A COMPARISON OF DIFFERENT
SIDE INFORMATION GENERATION METHODS
FOR MULTIVIEW DISTRIBUTED VIDEO CODING
Xavi Artigas, Francesc Tarrés and Luis Torres
Department of Signal Theory & Communications, Universitat Politècnica de Catalunya (UPC)
Campus Nord, D-5. Jordi Girona 1-3, 08034 Barcelona
Keywords: Distributed Video Coding, Multiview Side Information Generation.
Abstract: This paper presents a comparison of the performance of different side information generation methods for
multiview distributed video coding scenarios. Existing literature on this topic relies on pure temporal
interpolation (by means of motion compensation), pure inter-camera interpolation (by means of disparity
compensation) or a combination of both. In this work a different approach is used by calculating the motion
vectors on an available conventionally-encoded camera (one that is not encoded using distributed principles)
and then using the obtained motion vectors to generate the side information for the camera that requires it.
Variations of this technique are also presented, along with a mechanism to merge all of them together.
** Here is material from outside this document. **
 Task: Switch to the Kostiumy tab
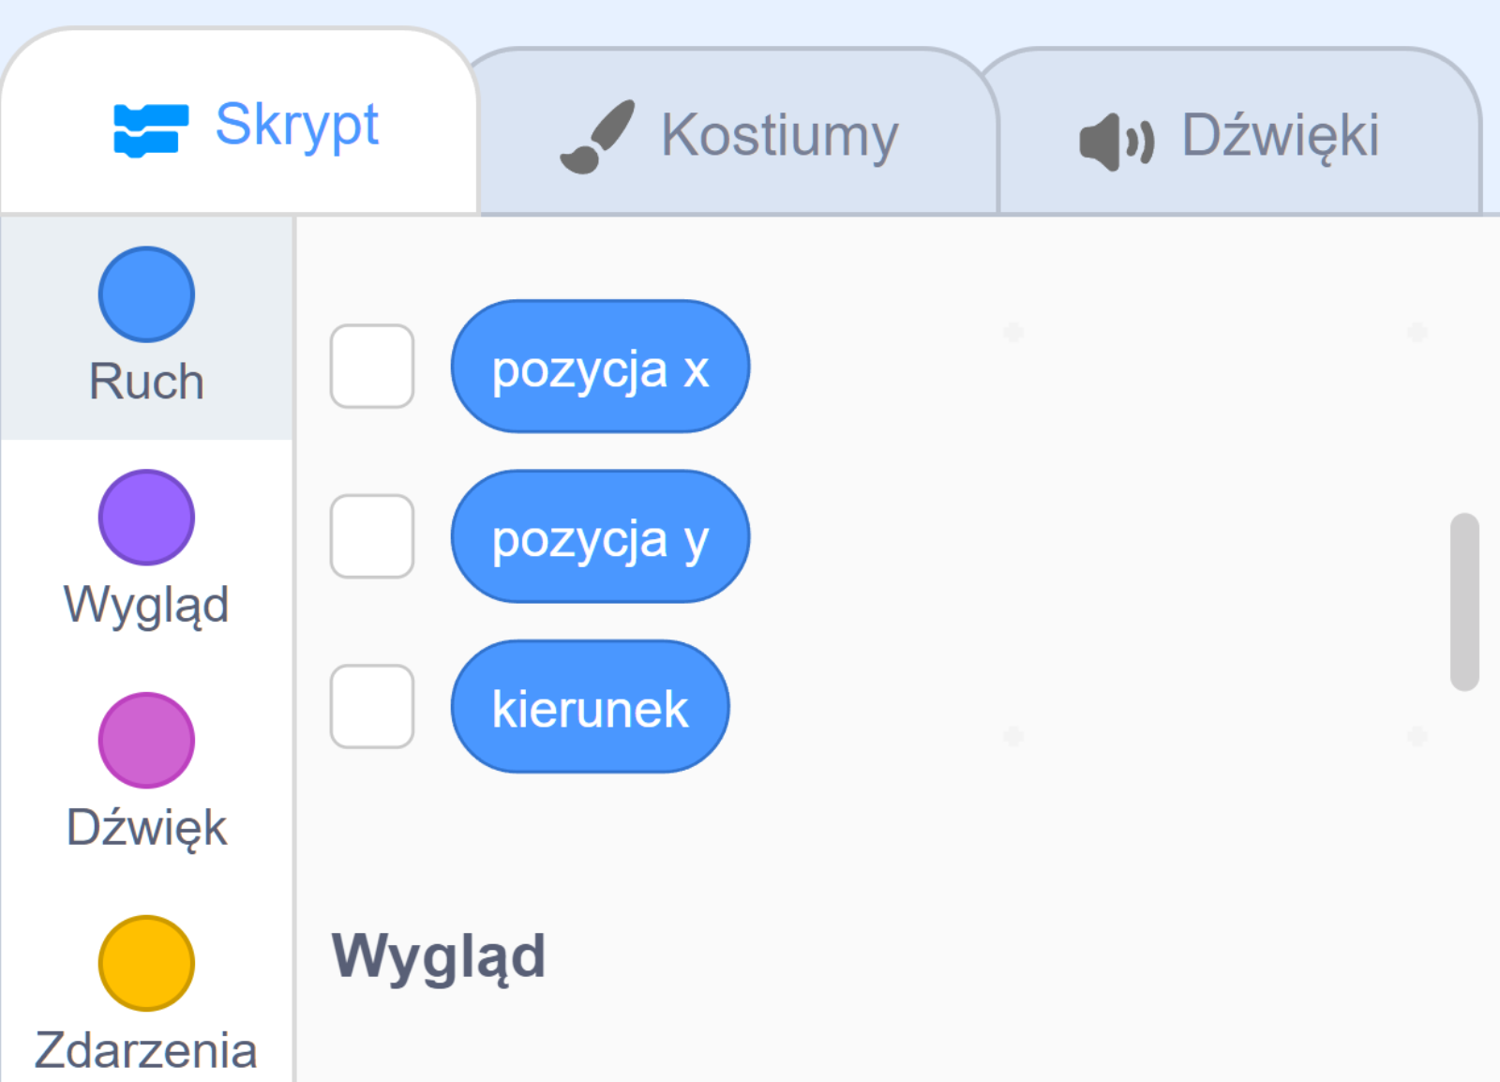click(778, 133)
Finally, simulation results comparing with other techniques and conclusions are given.
1 INTRODUCTION
Video coding research and standardization have
been adopting until now a video coding paradigm
where it is the task of the encoder to explore the
source statistics, leading to a complexity balance
where complex encoders interact with simpler
decoders. Distributed Video Coding (a
particularization of Distributed Source Coding)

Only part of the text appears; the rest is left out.